| MIT Sloan Management Review
Unconventional Insights for Managing Stakeholder Trust
Initiatives to build and maintain trust with various stakeholders, including customers, employees, suppliers and investors, are at the top of the executive agenda at many organizations. But most companies don't really understand how to manage stakeholder trust effectively. In fact, the authors' research suggests that many trust-building initiatives and approaches that organizations invest in may be of questionable value. Others might actually be counterproductive. Managing stakeholder trust is difficult because there are many different stakeholder groups, each with its own particular needs and perspective. That is, trust is multidimensional, and it's not obvious which dimension executives need to focus on when dealing with any particular constituency. To answer such questions, the authors conducted a study of stakeholder trust in four different organizations. They analyzed the relevance (if any) of various factors: benevolence, integrity, managerial competence, technical competence, transparency and value congruence. In essence, the study asked what matters -- and to whom. Some of the results were unexpected, and a few were even counterintuitive, leading to the following key insights: Transparency is overrated; integrity is not enough; the right kind of competence matters; building trust with one group can destroy it with another; and value congruence matters across the board. The new framework challenges some existing beliefs and sheds light on areas that companies would be wise not to ignore.
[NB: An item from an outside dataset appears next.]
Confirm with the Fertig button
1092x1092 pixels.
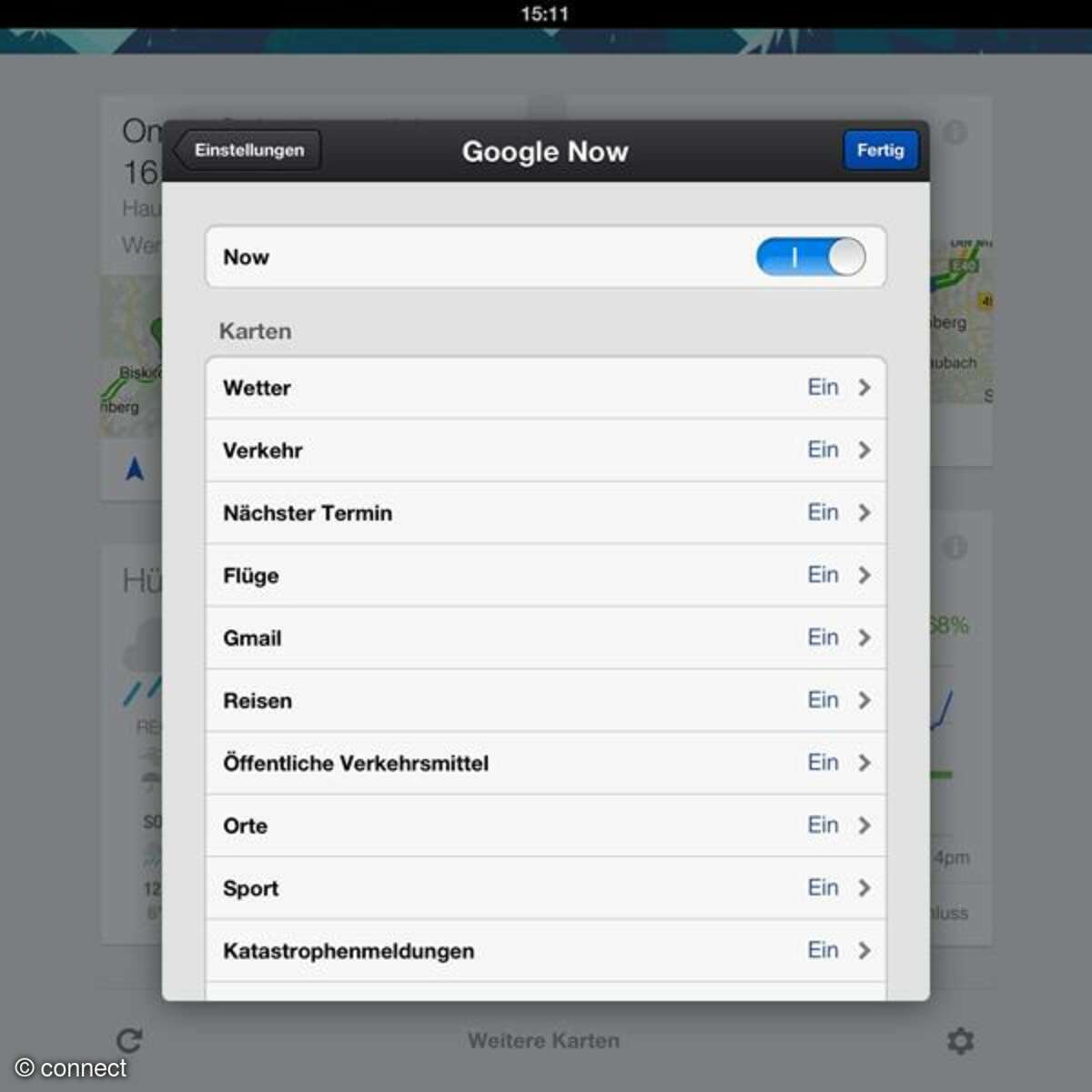click(880, 150)
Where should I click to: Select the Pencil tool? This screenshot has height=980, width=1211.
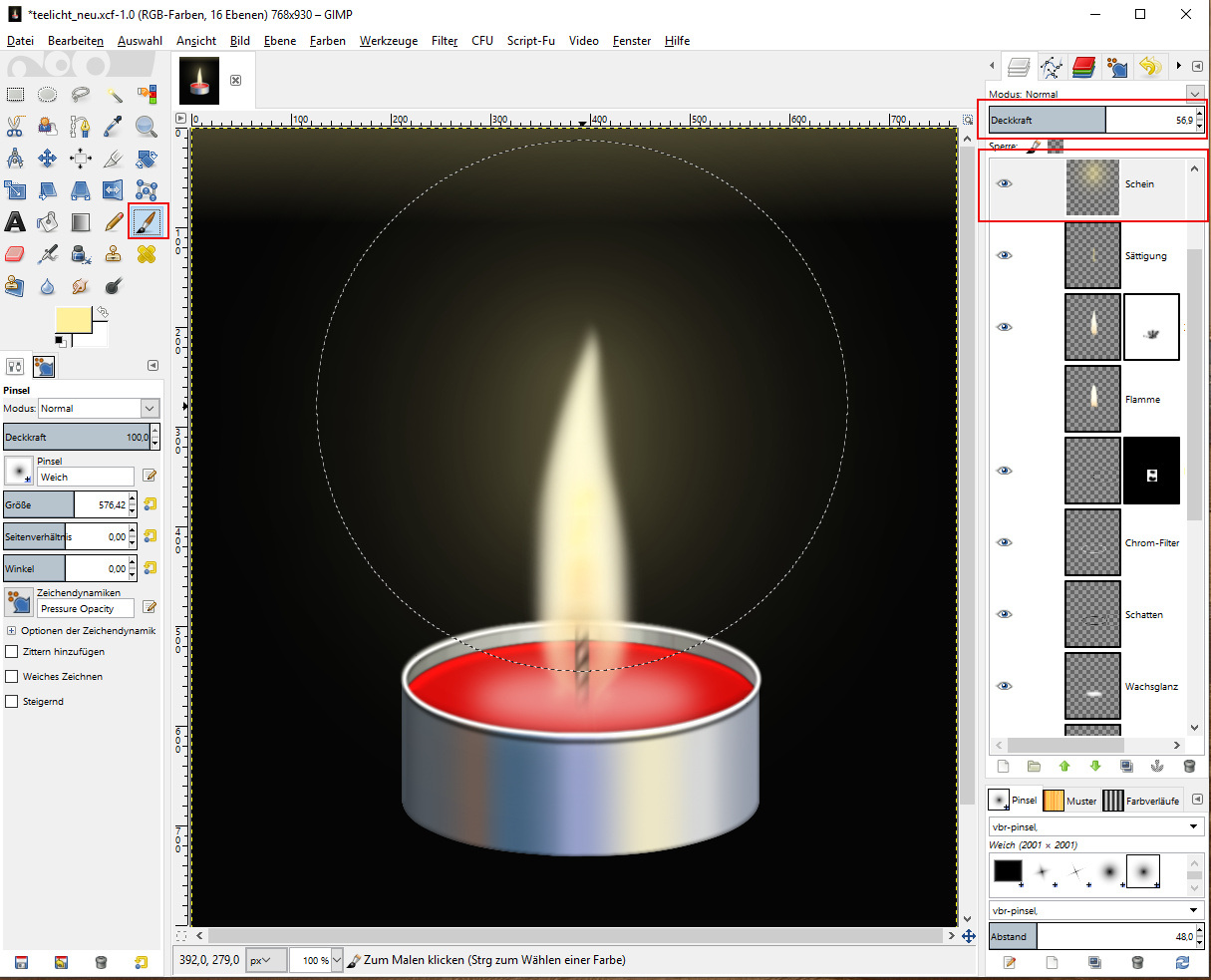click(x=114, y=221)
Indeed, as the authors illustrate, fundamental misunderstandings about stakeholder trust have tripped up corporations such as Coca-Cola, Google, Apple, Delta Air Lines, Mattel and Sprint. A deeper knowledge of stakeholder trust will help businesses reap numerous benefits, including improved cooperation with suppliers, increased motivation and productivity among employees, enhanced loyalty from customers and higher levels of support from investors.